Arott listened as his bridge crew adjusted. Just being around Keller’s legend had already had an effect on his people. Galina would have never tried something as subtle as a drift, once upon a time. Unless there were friendly dreadnaughts or Imperial battleships,
Stralsund
was at least the equal or better of any other vessel on the field of battle for firepower, and the master when it came to capabilities.

Now they were learning sneaky. If one could be said to be sneaky in a battlecruiser. But then,
Auberon
had perfected that art as a strike carrier.

He could learn, too.

Ξ

The darkness of deep space was seductive. It was one of the reasons that
Jouster
had always wanted to be a pilot instead of a ship bunny. You were out here alone, nobody to rely on, facing the other guy one–on–one.

At least normally.

It was rare to engage an Imperial squadron that didn’t have at least some level of fighter protection. He had been part of a wing that had gotten in the kill shots on the Imperial battleship
Klagenfurt
, when he was younger and on the war front, after they had swept away her pitiful escorts and hounded her into a bad orbital insertion.

That was before he was forced to grow up.

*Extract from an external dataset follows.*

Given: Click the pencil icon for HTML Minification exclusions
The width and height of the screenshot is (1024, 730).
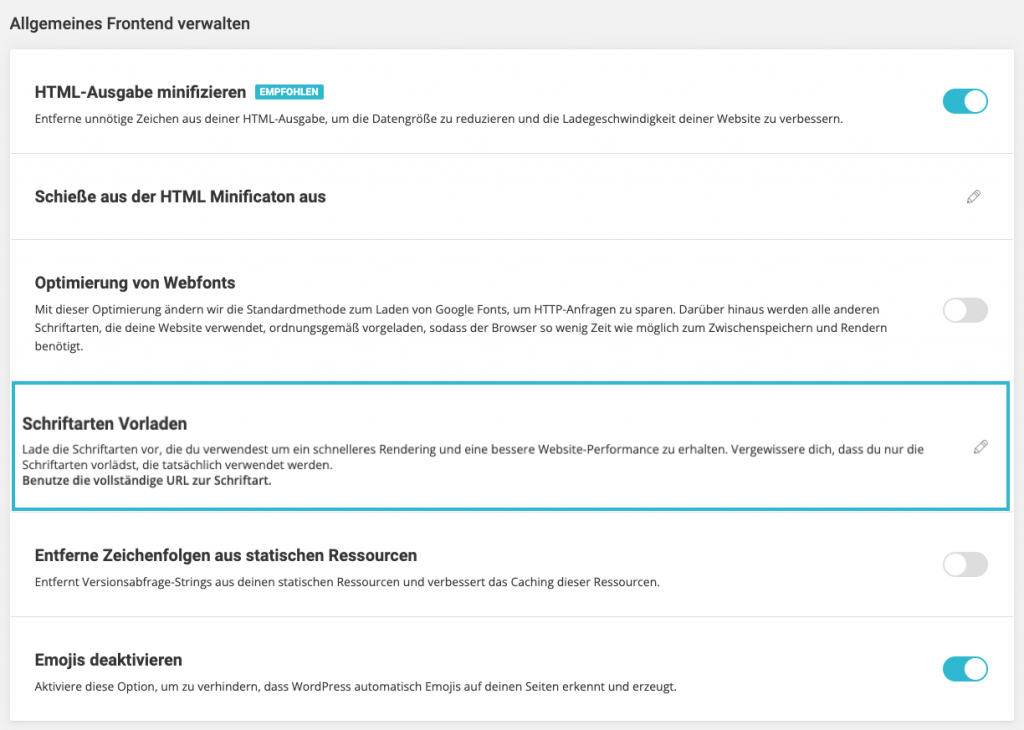Looking at the screenshot, I should pyautogui.click(x=973, y=197).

Today, he and his people were going to do a pretty good impersonation of a missile cruiser while they distracted the Imperials from the truly ugly surprises in store.

The wing was flying a standard
Aquitaine
formation out here, something they almost never did. Three little vee’s of fighter craft, with himself on the left and
Bitter Kitten
on the right and each of their teams on a plane behind them, like a flyby at a parade. In the middle of the formation,
da Vinci
in her little
P–4 Outrider
scout technically on point, with the two
S–11 Orca
medium bombers, flying like another team of
M–5
’s.

To the Imperials, it would look like a normal flight wing should. Even the GunShip
Necromancer
was where tactical doctrine said she should be, tucked in at the back of the formation instead of leading.

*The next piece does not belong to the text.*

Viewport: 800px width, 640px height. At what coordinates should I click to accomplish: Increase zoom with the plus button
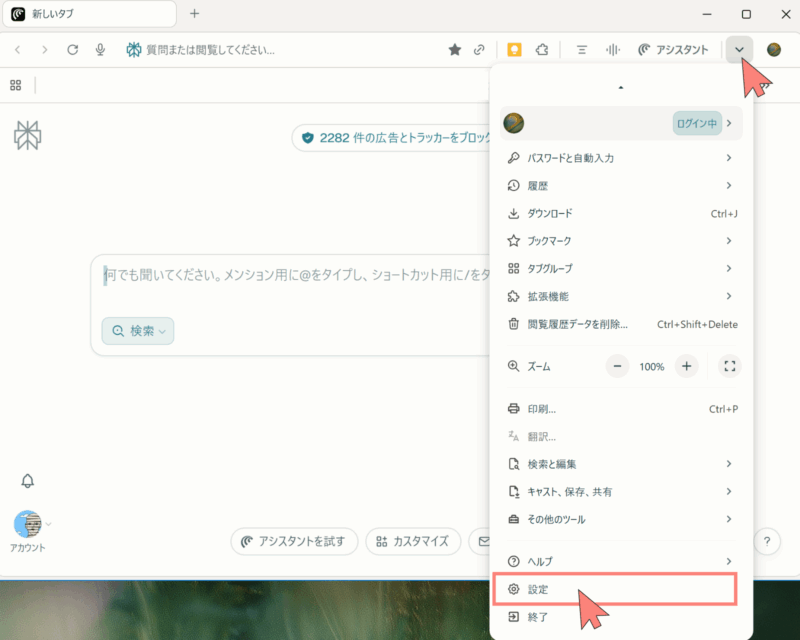pyautogui.click(x=686, y=367)
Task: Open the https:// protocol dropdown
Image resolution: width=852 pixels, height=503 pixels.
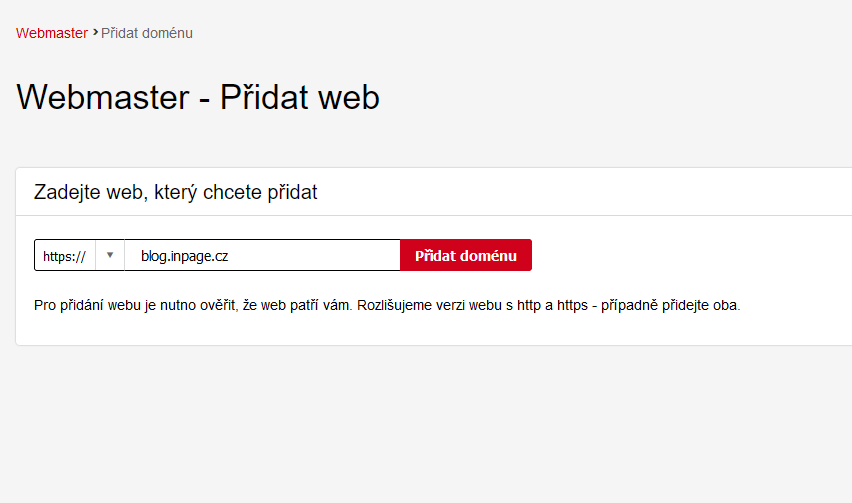Action: (x=79, y=255)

It was a stupid way to do things, putting all the firepower at the back and tying the melee fighters down in asinine ways. And it was one of the best things dragon lady had done, letting him adjust everything to take advantage of all the firepower
Auberon
and her extremely non–standard flight wing could launch from her flight bays.

Hell, the only ship not here right now was
Cayenne
, and that because too many sensor reflections from this wing might make someone actually look closely at them, instead of just assuming a simple flight wing assault with missiles.

Jouster
was pretty sure
Gaucho
was grinding his teeth, grounded on
Auberon
’s flight deck. Maybe he’d get his chance later.

All hell was about to break loose.

Chapter XL

Date of the Republic June 16, 394 Alexandria Station, Ballard

Damn it.

Sykes knew that fate was a fickle bitch, some days, but this was just pushing it a little too far. Station security had been almost comically easy to avoid for several days. Why did they have to find him now?

Worse, those people were good. Come to think of it, they were in forest green instead of gray, so they weren’t station security after all. They were
Aquitaine
fleet.

That made sense, in a coldly rational way. Obviously, he’d had free run of the station since he set off the first vac alarm. Not hard to do when you knew where they had disabled various sensors to hide from the
Sentience
. Others could hide just as well from them.

Obviously, the rogue demi–god had panicked and called in the fleet to save it. He would have done the same.